Important: When you change the security settings for a data grid, the data grid automatically restarts. When the data grid is restarted, any data that is in the data grid is lost. Configure the security for your data grids before you begin to save data in the data grid.

Communication through the REST gateway is always secure, even if you do not have security enabled on the data grid. See REST gateway: Security configuration for more information.

Procedure

In the user interface, navigate to the data grid settings. Click Data Grid > data_grid_type. Click the data_grid_name that you want to edit.

Enable security or authorization for the data grid. Click Enable security to enable any user that has access to the user interface to access the data grid. If you want to further restrict access, click Enable authorization.

Note: You cannot enable authorization for a session data grid.

With authorization enabled, you can specify a list of users or user groups in the Access granted to list. When enable authorization is selected, only users that are listed in this access list can access the data grid data. You can assign the following access to users or user groups by clicking the name of the default access type that is displayed in the user interface:

Table 1. Access permission list and descriptions
Access Permission	Description
all	Read, query, update, insert, remove and invalidate data in the data grid, and create dynamic maps.

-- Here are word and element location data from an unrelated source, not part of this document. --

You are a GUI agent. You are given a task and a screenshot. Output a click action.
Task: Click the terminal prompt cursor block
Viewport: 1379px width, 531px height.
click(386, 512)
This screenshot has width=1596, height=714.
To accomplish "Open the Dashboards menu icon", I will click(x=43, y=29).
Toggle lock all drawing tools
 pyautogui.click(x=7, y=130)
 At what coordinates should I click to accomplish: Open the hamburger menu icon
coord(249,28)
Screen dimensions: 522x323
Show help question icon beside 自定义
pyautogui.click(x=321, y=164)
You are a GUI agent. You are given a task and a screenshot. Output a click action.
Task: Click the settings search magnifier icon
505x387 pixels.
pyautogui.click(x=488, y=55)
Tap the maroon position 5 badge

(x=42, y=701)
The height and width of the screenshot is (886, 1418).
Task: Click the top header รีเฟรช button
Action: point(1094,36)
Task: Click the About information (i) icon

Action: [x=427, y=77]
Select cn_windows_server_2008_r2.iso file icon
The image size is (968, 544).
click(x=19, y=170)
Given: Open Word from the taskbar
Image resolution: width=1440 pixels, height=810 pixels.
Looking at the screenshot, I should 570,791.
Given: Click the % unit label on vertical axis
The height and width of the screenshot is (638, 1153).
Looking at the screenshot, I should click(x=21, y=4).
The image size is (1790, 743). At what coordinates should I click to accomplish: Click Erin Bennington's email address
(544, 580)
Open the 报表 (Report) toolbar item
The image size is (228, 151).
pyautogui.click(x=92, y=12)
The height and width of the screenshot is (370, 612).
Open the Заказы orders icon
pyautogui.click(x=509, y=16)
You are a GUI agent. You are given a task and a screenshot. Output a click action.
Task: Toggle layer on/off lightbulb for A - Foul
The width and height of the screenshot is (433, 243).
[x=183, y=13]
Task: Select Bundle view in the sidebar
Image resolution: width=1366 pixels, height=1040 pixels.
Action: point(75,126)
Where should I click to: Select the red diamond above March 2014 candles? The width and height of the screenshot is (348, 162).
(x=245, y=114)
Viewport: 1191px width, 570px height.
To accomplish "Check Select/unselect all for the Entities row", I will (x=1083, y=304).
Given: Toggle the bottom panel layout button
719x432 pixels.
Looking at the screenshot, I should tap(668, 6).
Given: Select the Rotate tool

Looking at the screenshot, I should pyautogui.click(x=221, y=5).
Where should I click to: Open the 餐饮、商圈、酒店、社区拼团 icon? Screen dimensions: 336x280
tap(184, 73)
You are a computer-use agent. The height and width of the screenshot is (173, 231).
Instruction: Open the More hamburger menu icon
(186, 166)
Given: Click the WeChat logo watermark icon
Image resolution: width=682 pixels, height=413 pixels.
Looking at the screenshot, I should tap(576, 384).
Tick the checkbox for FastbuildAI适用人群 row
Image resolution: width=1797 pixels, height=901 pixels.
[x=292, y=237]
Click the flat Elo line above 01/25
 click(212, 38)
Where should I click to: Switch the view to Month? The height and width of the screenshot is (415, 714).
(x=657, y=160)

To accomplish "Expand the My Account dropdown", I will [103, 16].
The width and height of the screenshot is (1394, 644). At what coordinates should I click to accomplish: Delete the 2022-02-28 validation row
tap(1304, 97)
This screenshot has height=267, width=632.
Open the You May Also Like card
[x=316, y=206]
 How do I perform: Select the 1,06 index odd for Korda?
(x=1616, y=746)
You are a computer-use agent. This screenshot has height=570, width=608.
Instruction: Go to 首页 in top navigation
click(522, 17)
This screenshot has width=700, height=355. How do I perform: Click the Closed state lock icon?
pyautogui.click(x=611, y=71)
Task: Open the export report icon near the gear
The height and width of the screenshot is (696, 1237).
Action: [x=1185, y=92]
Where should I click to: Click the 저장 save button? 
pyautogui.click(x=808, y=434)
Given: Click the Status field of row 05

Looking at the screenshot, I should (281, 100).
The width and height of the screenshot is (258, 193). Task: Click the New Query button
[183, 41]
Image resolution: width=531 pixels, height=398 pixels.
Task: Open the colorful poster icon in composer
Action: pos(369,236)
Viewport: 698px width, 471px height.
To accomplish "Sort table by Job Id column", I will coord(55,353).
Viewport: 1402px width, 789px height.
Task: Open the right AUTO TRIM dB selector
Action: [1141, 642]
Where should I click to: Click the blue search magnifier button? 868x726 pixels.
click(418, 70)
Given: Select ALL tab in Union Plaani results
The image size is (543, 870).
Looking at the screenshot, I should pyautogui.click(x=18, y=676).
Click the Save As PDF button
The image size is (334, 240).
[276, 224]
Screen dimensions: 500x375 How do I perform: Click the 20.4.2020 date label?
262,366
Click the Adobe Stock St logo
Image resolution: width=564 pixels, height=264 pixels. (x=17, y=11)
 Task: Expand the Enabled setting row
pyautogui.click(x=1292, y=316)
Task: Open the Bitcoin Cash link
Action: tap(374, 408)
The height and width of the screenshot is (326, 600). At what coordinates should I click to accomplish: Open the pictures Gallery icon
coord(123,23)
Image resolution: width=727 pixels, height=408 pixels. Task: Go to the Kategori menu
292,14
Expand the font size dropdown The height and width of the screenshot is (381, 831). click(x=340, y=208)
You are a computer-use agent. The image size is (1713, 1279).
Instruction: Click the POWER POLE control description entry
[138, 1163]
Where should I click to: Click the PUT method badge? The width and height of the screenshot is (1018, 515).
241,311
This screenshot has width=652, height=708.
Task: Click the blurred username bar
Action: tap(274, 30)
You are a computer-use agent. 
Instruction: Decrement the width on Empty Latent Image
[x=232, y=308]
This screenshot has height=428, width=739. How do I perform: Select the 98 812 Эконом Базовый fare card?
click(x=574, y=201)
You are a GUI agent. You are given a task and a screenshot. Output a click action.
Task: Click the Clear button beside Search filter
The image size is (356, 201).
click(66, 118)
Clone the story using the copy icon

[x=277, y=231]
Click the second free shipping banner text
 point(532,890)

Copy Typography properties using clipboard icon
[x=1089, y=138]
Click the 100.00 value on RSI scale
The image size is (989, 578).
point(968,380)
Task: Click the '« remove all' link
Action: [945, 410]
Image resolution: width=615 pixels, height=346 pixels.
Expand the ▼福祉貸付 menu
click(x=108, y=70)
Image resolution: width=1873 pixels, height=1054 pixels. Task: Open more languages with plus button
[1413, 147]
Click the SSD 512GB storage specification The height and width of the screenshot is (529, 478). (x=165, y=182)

Appliance administrators have all permission by default.
create	Read, query, update, or insert data in the data grid, and create dynamic maps in the data grid.
write	Read, query, or update data in the data grid. When using the REST interface, the write permission offers no additional permissions over the read permission. For more information, see REST gateway: Security configuration.
read	Read or query data from the data grid.

When you change the security and authorization settings, there is a timeout value of five minutes.

Authentication timeout: If you change a user password for a user that has already been authenticated to the data grid, the original credential is still valid for up to five minutes.
Authorization timeout: If you remove a permission for a user, that user continues to have the permission for up to five minutes. This timeout applies only for permissions that are removed. If you add a permission to a user, the user gets the permissions immediately.

Optional: Enable cross-site request forgery (CSRF) protection. Click Appliance > Settings, and expand Security. The default setting is Enabled. This protective can help decrease cross-site request forgery (CSRF) vulnerabilities. For example, you log in to a website that is hosted by the appliance and establish security credentials using cookies. While logged in to the website, you connect to another website that contains a malicious HTTP request to the target website. This malicious request is then run, without your knowledge, to change the user password, for example. SSL and standard authentication schemes do not protect against this threat. Therefore, sensitive data that exists in log files can be compromised when CSRF vulnerabilities exist. Use this setting to decrease that risk.